Pull Tiger Tail played their debut gig at London's Tatty Bogle club on 2 February 2006.

The band released their debut single, "Animator", on Young and Lost Club Records on 25 September 2006. Copies were limited to 1000, with 500 7"s, each hand customised by the band, and 500 CDs available.

Their final single with B-Unique was "Hurricanes", released on 11 June 2007. An iTunes error prevented the single hitting the Top 40. Because of this, the band was dropped. However, B-Unique retained the band's album, resulting in a lengthy legal battle to return the album to Pull Tiger Tail.
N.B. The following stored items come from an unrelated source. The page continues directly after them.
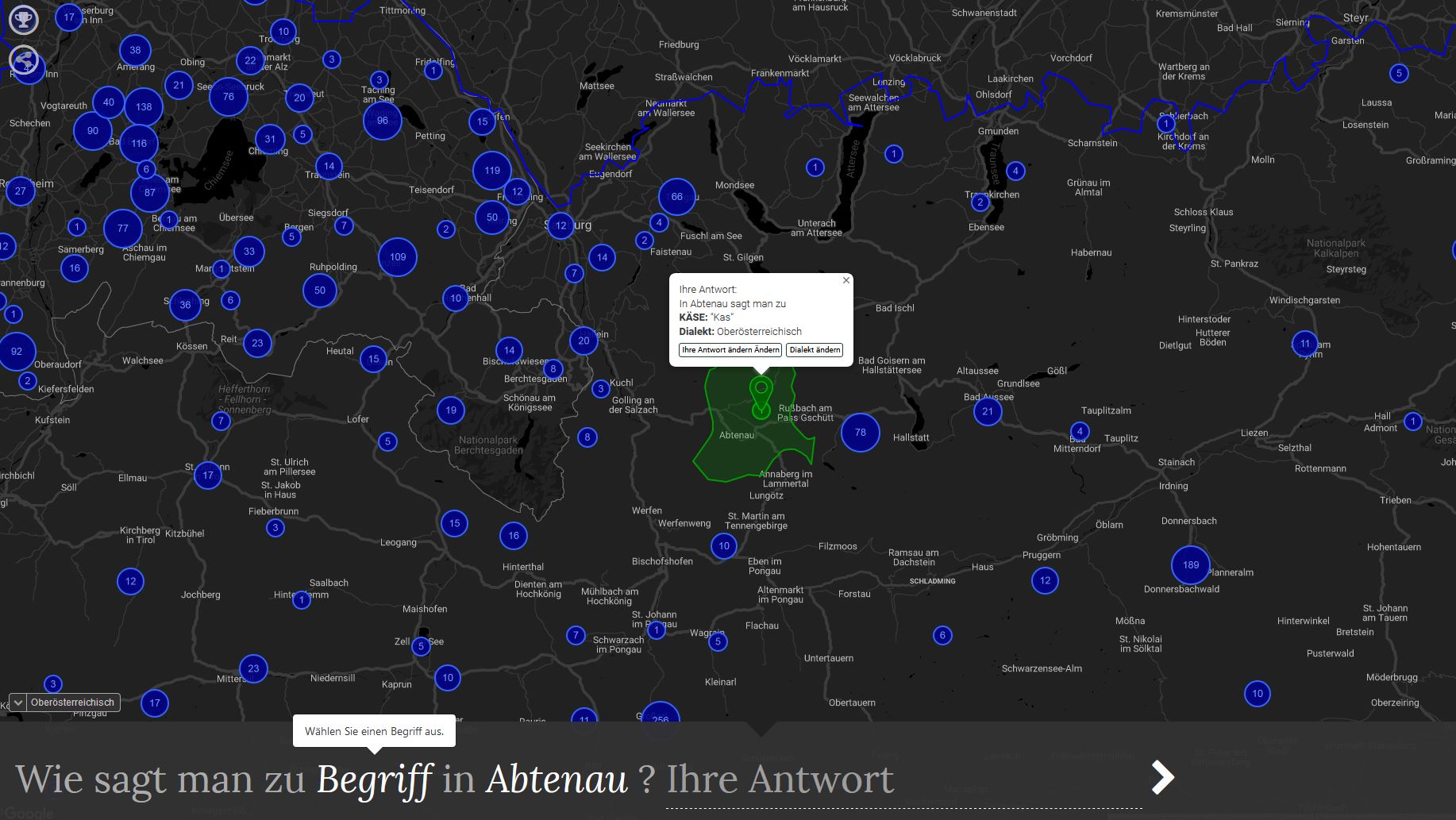Image resolution: width=1456 pixels, height=820 pixels.
Task: Click the share icon
Action: click(24, 60)
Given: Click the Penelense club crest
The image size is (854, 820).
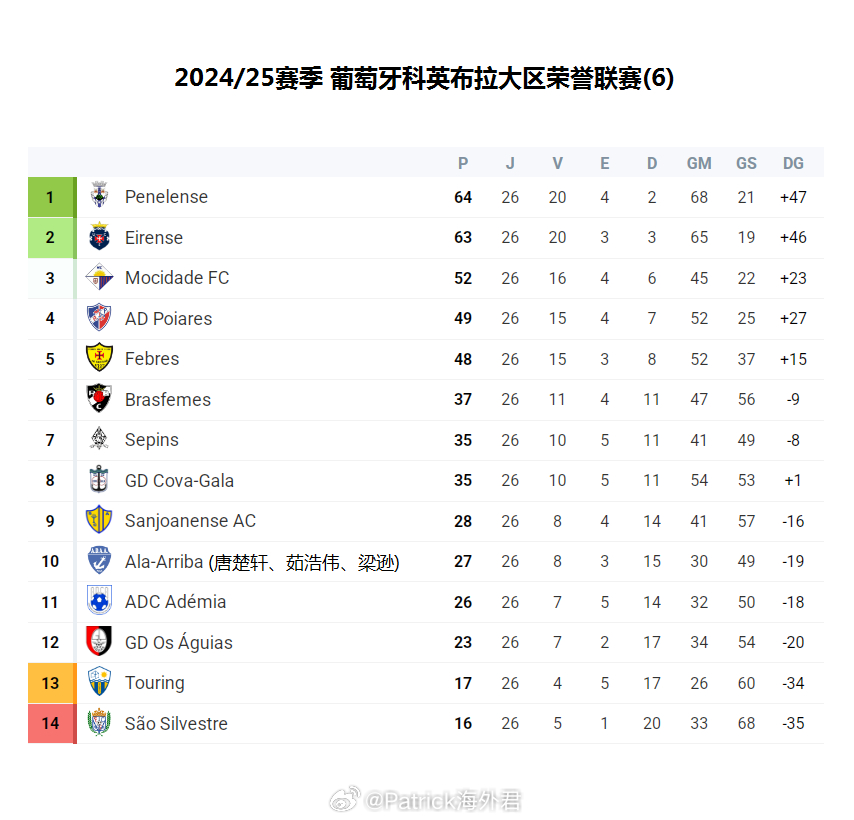Looking at the screenshot, I should (x=99, y=195).
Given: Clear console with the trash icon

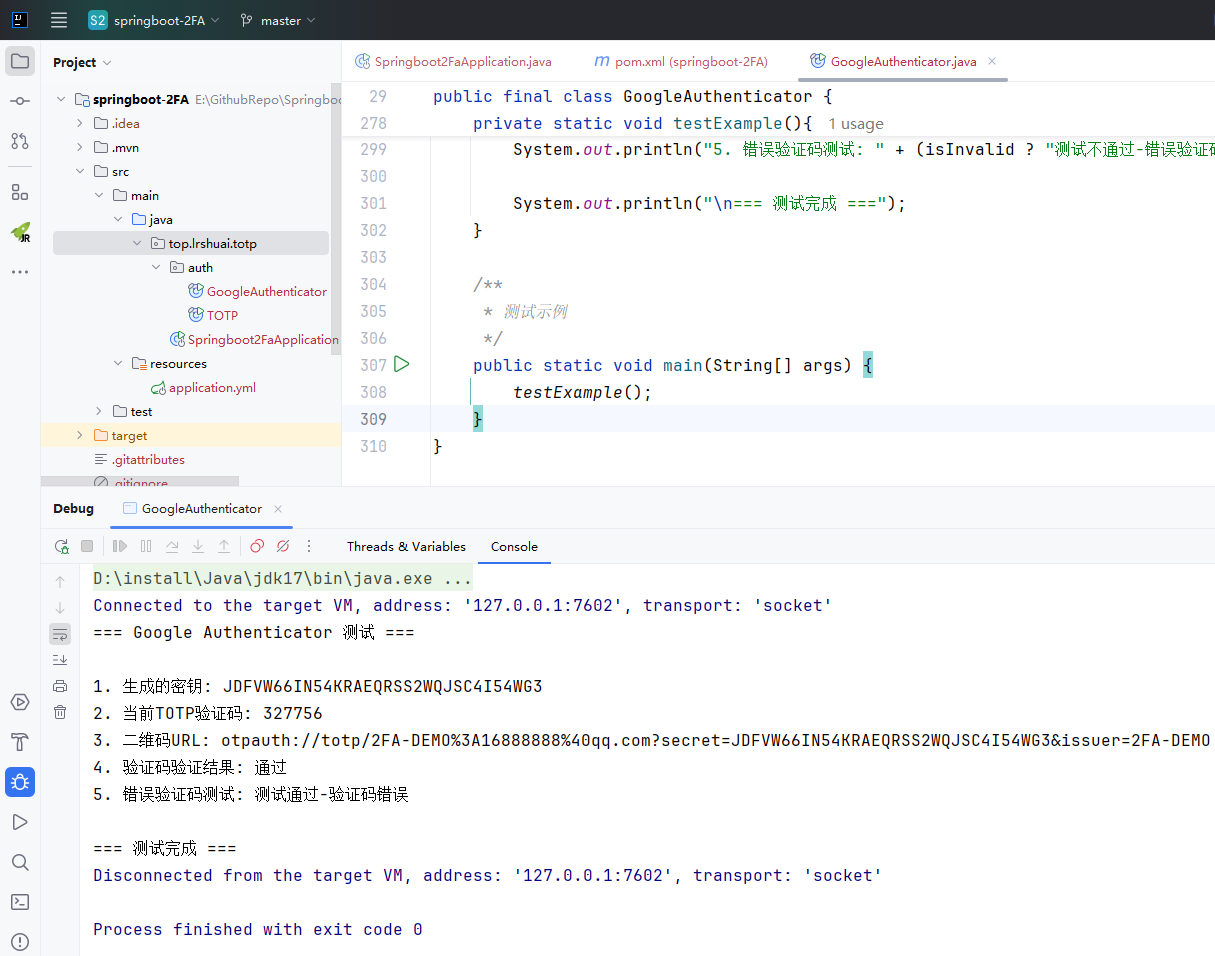Looking at the screenshot, I should click(60, 712).
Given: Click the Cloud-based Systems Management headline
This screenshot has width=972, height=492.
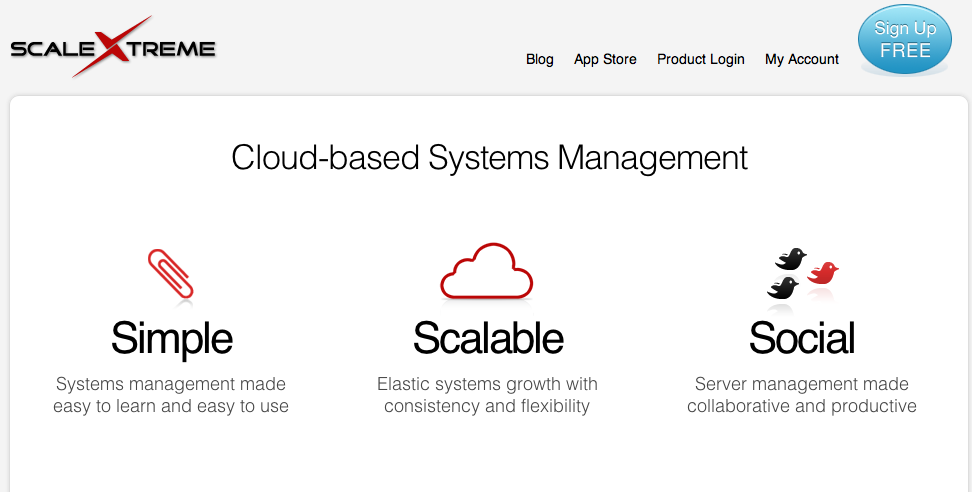Looking at the screenshot, I should coord(489,158).
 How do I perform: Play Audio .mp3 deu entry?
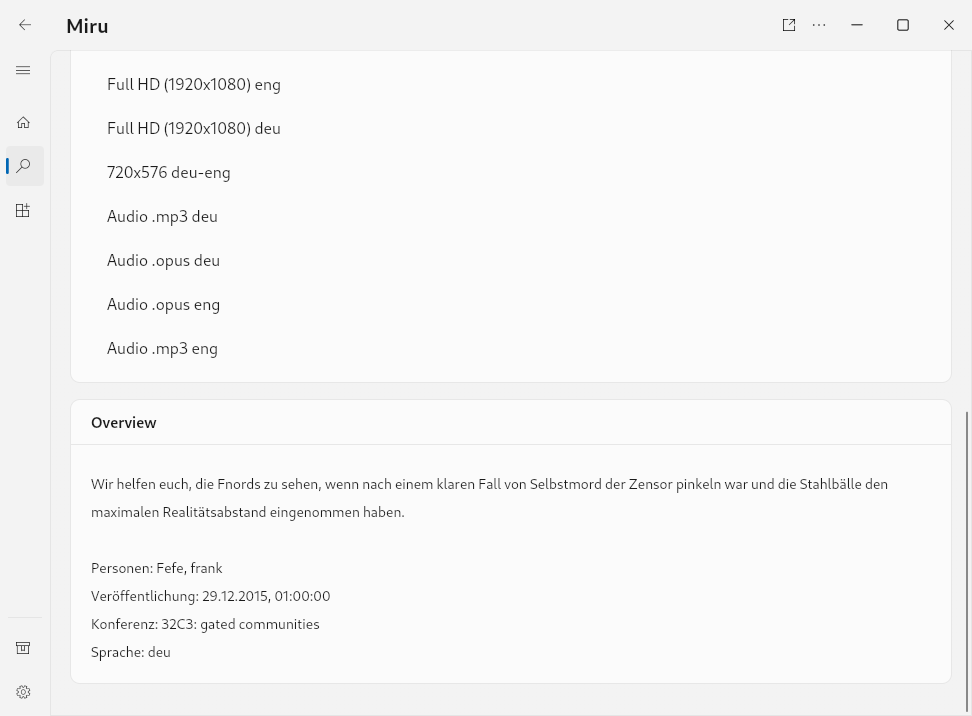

As of 2009, following the release of PAWS., the band have gone their separate ways, although a b-sides and rarities album, The Lost World, was released on 14 December 2009. In mid-2009, Hamson joined the indie folk group Noah and the Whale for a short time after drummer Doug Fink left the band. In 2011 he joined Friendly Fires on percussion and bass guitar for their Pala world tour.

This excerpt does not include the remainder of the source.